▶ Required action 1
Reproduce the architect's biography, everything from "He was born" down to "Castle in Ireland.", swapping "Dundee" for "Aberdeen" throughout.
▶ Required action 2
Answer these from the architect's biography:
(a) To which architect was Murray Robertson articled, and in what year?
(b) In which cemetery is he buried?
(c) What was his wife's name?
▶ Required action 3
Continue the architect's biography after its final line.

── Passage

He was born on 31 January 1844 at Strathord in Perthshire the son of James Robertson and Catherine Smeaton, who were a strict Plymouth Brethren couple. Murray (as he was usually called) was articled to the architect Andrew Heiton in Perth in 1859. In 1865 Heiton opened a Dundee branch and Murray Robertson was asked to run it as senior draughtsman, primarily overseeing church projects. His offices were at Albert Square in Dundee.

One of his final projects was Glenstal Castle in Ireland.

==Death==
Robertson died at Crossmount, Bridgend, Perth, on 31 January 1901, his 57th birthday. He is buried in the city's Wellshill Cemetery. The grave lies on the wall on the south path leading to the Jeanfield section.

==Personal life==

Robertson was married to Rachel Mitchell Robertson (1858–1931). Their only son, Murray Mitchell Robertson, died in his youth.

==Principal works==

- Free East Church, Broughty Ferry (1863)

────
── Material shown

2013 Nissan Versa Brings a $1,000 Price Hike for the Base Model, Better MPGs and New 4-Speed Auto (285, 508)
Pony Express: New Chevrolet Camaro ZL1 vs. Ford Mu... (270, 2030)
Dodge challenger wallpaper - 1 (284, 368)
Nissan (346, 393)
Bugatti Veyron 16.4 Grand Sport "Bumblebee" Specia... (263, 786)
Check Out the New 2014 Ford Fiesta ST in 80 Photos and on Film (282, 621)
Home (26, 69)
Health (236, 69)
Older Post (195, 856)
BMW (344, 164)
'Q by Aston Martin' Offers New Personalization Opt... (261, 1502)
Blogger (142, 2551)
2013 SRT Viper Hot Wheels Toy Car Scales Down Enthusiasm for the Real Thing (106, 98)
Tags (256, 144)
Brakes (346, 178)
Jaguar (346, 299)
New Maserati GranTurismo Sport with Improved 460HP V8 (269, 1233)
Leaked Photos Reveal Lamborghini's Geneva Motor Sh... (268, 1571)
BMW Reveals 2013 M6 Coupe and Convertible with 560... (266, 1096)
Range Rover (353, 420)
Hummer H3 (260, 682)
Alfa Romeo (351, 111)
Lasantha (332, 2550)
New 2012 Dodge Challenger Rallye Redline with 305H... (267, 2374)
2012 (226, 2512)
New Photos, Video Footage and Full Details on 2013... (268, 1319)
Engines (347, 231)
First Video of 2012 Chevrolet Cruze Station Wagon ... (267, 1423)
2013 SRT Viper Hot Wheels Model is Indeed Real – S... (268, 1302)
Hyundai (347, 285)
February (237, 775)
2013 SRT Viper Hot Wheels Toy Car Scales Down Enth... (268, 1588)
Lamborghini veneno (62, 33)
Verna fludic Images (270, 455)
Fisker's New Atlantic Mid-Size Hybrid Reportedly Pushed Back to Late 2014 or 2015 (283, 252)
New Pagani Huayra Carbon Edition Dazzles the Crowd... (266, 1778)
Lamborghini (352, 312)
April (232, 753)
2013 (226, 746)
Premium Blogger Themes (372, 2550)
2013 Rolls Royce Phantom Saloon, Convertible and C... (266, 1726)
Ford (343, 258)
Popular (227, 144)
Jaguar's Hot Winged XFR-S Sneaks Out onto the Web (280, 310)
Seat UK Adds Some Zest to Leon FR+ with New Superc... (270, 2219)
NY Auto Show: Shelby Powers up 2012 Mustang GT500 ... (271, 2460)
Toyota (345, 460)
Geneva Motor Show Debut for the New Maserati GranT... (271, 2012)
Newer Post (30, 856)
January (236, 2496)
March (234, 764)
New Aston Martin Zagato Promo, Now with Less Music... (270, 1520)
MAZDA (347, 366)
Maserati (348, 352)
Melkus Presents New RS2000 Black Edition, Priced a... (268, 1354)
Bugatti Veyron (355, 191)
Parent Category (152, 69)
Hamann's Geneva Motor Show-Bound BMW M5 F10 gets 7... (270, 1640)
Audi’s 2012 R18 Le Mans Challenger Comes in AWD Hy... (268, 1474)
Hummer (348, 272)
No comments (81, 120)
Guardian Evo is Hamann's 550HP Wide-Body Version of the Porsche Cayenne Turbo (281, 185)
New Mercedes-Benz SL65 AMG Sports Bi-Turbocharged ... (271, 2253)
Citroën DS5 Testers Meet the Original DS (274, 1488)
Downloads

────

▶ Task answer 1
He was born on 31 January 1844 at Strathord in Perthshire the son of James Robertson and Catherine Smeaton, who were a strict Plymouth Brethren couple. Murray (as he was usually called) was articled to the architect Andrew Heiton in Perth in 1859. In 1865 Heiton opened a Aberdeen branch and Murray Robertson was asked to run it as senior draughtsman, primarily overseeing church projects. His offices were at Albert Square in Aberdeen.

One of his final projects was Glenstal Castle in Ireland.

▶ Task answer 2
(a) Andrew Heiton, in 1859.
(b) Wellshill Cemetery.
(c) Rachel Mitchell Robertson.

▶ Task answer 3
- Westwood House, Newport-on-Tay (1865)
- Hamilton House, Perth (1865)
- Redgorton Manse (1866)
- Castleroy, Broughty Ferry (1867)
- Newfargie House, Glenfarg (1867)
- Kinfauns Castle (1868; with Andrew Heiton)
- Orchill, Dunblane (1868)
- Port-an-Eilean, Strathtummel (1868)
- Giffen House, Dalry, Ayrshire (1869)
- Craigclowan, Perthshire (1870)
- Taybank, Perth (1870)
- St Fillans RC Church (1871)
- Greig Institute, Leven, Fife (1872)
- Kinbrae House, Newport, Fife (1872)
- Newtyle Parish Church (1872)
- Victoria Buildings, Perth (1872)
- Drummond Arms Hotel, St Fillans (1872)
- Samnugger Jute Company, housing in Calcutta in India (1873) without going to India
- Luncarty Bleachworks (1873)
- Perth Savings Bank, Perth (1873)
- Drumore House, Perthshire (1874)
- Elmgrove, Broughty Ferry (1874)
- Hope Park, Blairgowrie (1874) and extension 1892
- India Buildings, Dundee (1874/1876)
- Ravenscraig, Dundee (1874)
- Reres Cottage, Barnhill, Dundee (1874)
- Rosebay House, Broughty Ferry (1875)
- Craigmount, Broughty Ferry (1875)
- Breachtower, Dundee (1875)
- Sack factory for James J Sinclair, Dundee (1876)
- Hunter's Department Store, Dundee (1877)
- Tayfield Works, Dundee (1877)
- 3 Norwood Crescent, Dundee (1880)
- Great Eastern Bar, Dundee (1880)
- Rosebank, Broughty Ferry (1880)
- Merchants Shelter, Royal Exchange, Dundee (1880)
- Broughty Ferry Baptist Church (1881)
- Knowehead House, Crieff (1882)
- The Bughties, Broughty Ferry (1882)
- Duncraggan, Newport, Fife (1883)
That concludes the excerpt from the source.